(Entries for locating words and elements)
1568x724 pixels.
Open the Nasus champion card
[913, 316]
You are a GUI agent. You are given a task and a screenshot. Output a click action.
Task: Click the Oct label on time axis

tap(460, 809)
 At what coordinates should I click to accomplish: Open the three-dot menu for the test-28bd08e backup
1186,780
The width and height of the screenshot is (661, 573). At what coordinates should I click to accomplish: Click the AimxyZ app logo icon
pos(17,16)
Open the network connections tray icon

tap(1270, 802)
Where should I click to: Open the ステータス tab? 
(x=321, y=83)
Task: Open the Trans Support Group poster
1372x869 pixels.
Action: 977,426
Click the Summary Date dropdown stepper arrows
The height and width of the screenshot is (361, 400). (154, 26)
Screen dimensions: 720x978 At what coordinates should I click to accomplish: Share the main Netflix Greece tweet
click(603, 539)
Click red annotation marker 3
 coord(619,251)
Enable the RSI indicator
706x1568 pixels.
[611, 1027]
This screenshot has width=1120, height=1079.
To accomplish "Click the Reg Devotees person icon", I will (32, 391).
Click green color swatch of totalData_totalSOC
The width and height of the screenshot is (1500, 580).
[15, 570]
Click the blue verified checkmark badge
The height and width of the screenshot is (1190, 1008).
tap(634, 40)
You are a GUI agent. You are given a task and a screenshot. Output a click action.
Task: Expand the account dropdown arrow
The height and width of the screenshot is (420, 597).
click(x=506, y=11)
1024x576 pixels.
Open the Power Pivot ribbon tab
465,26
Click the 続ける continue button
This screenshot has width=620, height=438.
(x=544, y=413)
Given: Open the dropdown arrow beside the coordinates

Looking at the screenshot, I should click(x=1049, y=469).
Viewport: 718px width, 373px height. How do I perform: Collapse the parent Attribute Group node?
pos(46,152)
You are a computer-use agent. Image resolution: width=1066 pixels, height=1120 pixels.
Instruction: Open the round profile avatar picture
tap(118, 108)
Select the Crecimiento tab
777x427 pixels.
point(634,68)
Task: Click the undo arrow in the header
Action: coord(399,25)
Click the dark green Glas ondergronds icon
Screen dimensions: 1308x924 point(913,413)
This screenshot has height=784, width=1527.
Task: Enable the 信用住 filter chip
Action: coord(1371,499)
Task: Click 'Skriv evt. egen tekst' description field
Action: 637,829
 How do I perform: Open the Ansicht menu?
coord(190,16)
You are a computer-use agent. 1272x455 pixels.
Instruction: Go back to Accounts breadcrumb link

Work instructions
Please output the lines of these records again, each one exactly as it appears, from the first to the last.

Completed exercise
1568x724 pixels.
Open the Nasus champion card
[913, 316]
You are a GUI agent. You are given a task and a screenshot. Output a click action.
Task: Click the Oct label on time axis

tap(460, 809)
 At what coordinates should I click to accomplish: Open the three-dot menu for the test-28bd08e backup
1186,780
The width and height of the screenshot is (661, 573). At what coordinates should I click to accomplish: Click the AimxyZ app logo icon
pos(17,16)
Open the network connections tray icon

tap(1270, 802)
Where should I click to: Open the ステータス tab? 
(x=321, y=83)
Task: Open the Trans Support Group poster
1372x869 pixels.
Action: 977,426
Click the Summary Date dropdown stepper arrows
The height and width of the screenshot is (361, 400). (154, 26)
Screen dimensions: 720x978 At what coordinates should I click to accomplish: Share the main Netflix Greece tweet
click(603, 539)
Click red annotation marker 3
 coord(619,251)
Enable the RSI indicator
706x1568 pixels.
[611, 1027]
This screenshot has width=1120, height=1079.
To accomplish "Click the Reg Devotees person icon", I will (32, 391).
Click green color swatch of totalData_totalSOC
The width and height of the screenshot is (1500, 580).
[15, 570]
Click the blue verified checkmark badge
The height and width of the screenshot is (1190, 1008).
tap(634, 40)
You are a GUI agent. You are given a task and a screenshot. Output a click action.
Task: Expand the account dropdown arrow
The height and width of the screenshot is (420, 597).
click(x=506, y=11)
1024x576 pixels.
Open the Power Pivot ribbon tab
465,26
Click the 続ける continue button
This screenshot has width=620, height=438.
(x=544, y=413)
Given: Open the dropdown arrow beside the coordinates

Looking at the screenshot, I should click(x=1049, y=469).
Viewport: 718px width, 373px height. How do I perform: Collapse the parent Attribute Group node?
pos(46,152)
You are a computer-use agent. Image resolution: width=1066 pixels, height=1120 pixels.
Instruction: Open the round profile avatar picture
tap(118, 108)
Select the Crecimiento tab
777x427 pixels.
point(634,68)
Task: Click the undo arrow in the header
Action: coord(399,25)
Click the dark green Glas ondergronds icon
Screen dimensions: 1308x924 point(913,413)
This screenshot has height=784, width=1527.
Task: Enable the 信用住 filter chip
Action: coord(1371,499)
Task: Click 'Skriv evt. egen tekst' description field
Action: 637,829
 How do I perform: Open the Ansicht menu?
coord(190,16)
You are a computer-use agent. 1272x455 pixels.
Instruction: Go back to Accounts breadcrumb link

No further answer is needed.